Sob pressão internacional, os Estados Unidos estudam restringir sua própria capacidade de impor tarifa adicional nas importações que consideram ter preços deslealmente baixos.
Sob pressão internacional, os Estados Unidos estudam restringir sua própria capacidade de impor tarifa adicional nas importações que consideram ter preços deslealmente baixos, o que pode resultar em economia de milhões de dólares para exportadores brasileiros.
O Departamento de Comércio americano abriu discretamente uma consulta pública, no fim do ano, para colocar fim a uma polêmica prática de calcular dumping conhecida como "zeroing", que já foi julgada ilegal diversas vezes pela Organização Mundial do Comércio (OMC) e que tem afetado sistematicamente produtos siderúrgicos brasileiros e outros.
O Brasil foi o país a ganhar a disputa mais recente na OMC contra os EUA por causa desse cálculo, no contencioso do suco de laranja, no final do ano. Os juízes mandaram os americanos mudarem a prática, aceitando o argumentando brasileiro de que isso resultava numa sobretaxa que sequer deveria existir, causando prejuízos e incertezas para empresas exportadoras.
Pelo "zeroing", os EUA inflam as sobretaxas calculadas em processos administrativos de antidumping. Para determinar a taxa de dumping de um produto, os americanos examinam o preço de várias importações. Mas, à diferença de todos os outros países, os EUA excluem do cálculo os produtos importados com valor superior à cotação do produto no mercado doméstico ("valor normal"), impedindo que os preços desses produtos compensem aqueles com preços abaixo do "valor normal". Ao ignorar (ou zerar, daí a origem do termo) os dados mais desfavoráveis, os EUA obtêm valores mais elevados nas tarifas antidumping a serem aplicadas.
Por exemplo, para um produto com "valor normal" de 100, os EUA levam em conta apenas as importações com preços de 80 e ignoraram aquelas com preço de 120. Dessa forma, não fazem a média de preços e inflam a margem de dumping. A tarifa adicional aplicada ao produto importado é portanto mais elevada do que se calculada pelo método de outros países.
Os EUA já foram condenados por isso em disputas na OMC com a União Europeia, Japão, México e agora Brasil, acusados de violar as regras internacionais. A pressão fez Washington acabar o cálculo de "zeroing" na abertura de processos antidumping, mas não nas revisões administrativas, ou seja, quando alguns anos depois se examina se o preço do produto continua sendo deslealmente baixo. Agora, a proposta americana é importante, porque as revisões acabam por eternizar a sobretaxa.

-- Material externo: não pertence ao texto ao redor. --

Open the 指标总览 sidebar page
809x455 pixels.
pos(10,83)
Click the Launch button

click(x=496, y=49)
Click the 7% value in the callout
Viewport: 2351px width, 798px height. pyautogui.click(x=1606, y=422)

O objetivo de Washington é encerrar longas disputas que resultaram inclusive em retaliações contra produtos americanos. Mas a União Europeia reclamou ontem que a proposta não era suficientemente ampla, porque só será aplicada nos casos futuros e não cortará as sobretaxas impostas a várias empresas europeias desde 2007.

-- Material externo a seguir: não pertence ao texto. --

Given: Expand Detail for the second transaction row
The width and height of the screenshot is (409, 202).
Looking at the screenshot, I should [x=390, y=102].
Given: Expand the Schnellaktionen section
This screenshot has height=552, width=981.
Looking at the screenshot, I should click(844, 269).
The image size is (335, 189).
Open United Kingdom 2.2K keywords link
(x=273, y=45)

Especialistas em Genebra acreditam, no entanto, que a proposta, se de fato implementada por Washington, tem o potencial para diminuir as sobretaxas já aplicadas. Se a taxa for baixa, pode ocorrer de o produto submetido a dumping deixar de ser punido.

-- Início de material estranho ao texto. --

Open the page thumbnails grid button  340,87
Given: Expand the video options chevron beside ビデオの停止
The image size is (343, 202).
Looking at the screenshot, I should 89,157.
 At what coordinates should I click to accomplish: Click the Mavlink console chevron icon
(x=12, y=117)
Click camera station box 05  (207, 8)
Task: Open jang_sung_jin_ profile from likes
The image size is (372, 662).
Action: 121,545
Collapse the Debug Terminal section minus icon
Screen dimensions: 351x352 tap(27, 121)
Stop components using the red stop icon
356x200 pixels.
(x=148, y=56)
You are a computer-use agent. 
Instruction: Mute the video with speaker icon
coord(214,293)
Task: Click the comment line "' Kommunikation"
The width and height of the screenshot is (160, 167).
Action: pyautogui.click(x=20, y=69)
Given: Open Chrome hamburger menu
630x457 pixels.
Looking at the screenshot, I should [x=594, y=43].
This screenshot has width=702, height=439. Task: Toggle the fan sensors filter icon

Além disso, fica claro que o Brasil se posicionou bem ao denunciar os EUA na OMC no caso do suco de laranja. Pode acontecer de Washington fazer uma coisa para os países que abriram litígio (Brasil, UE, Japão e México) e ter postura diferente para os outros. Por exemplo, acabar com o "zeroing" para os produtos envolvidos nas disputas e só fazer o mesmo nos casos futuros de revisão administrativa para os outros países.
"A proposta americana é inacreditável, porque o tema é superpolitizado nos EUA, e o governo Obama está tendo coragem de propor a mudança", disse uma alta fonte na cena comercial da OMC. A explicação é que os americanos entenderam que não dá para continuar sendo julgados violadores das regras por tanto tempo. E, no período em que desrespeitaram as regras, os americanos ganharam tempo para que suas indústrias enfrentem a concorrência externa.
A proposta ajuda também a negociação da Rodada doha de liberalização comercial, na tentativa de ser concluída este ano. O "zeroing" era um nó importante na discussão de antidumping, e seu fim terá efeito pelo menos nesse capitulo da negociação global.
O Departamento de Comércio aguarda reações do setor privado até o final do mes, para então decidir pelo enterro do "zeroing". Mas a sinalização do governo Obama foi apreciada de maneira geral.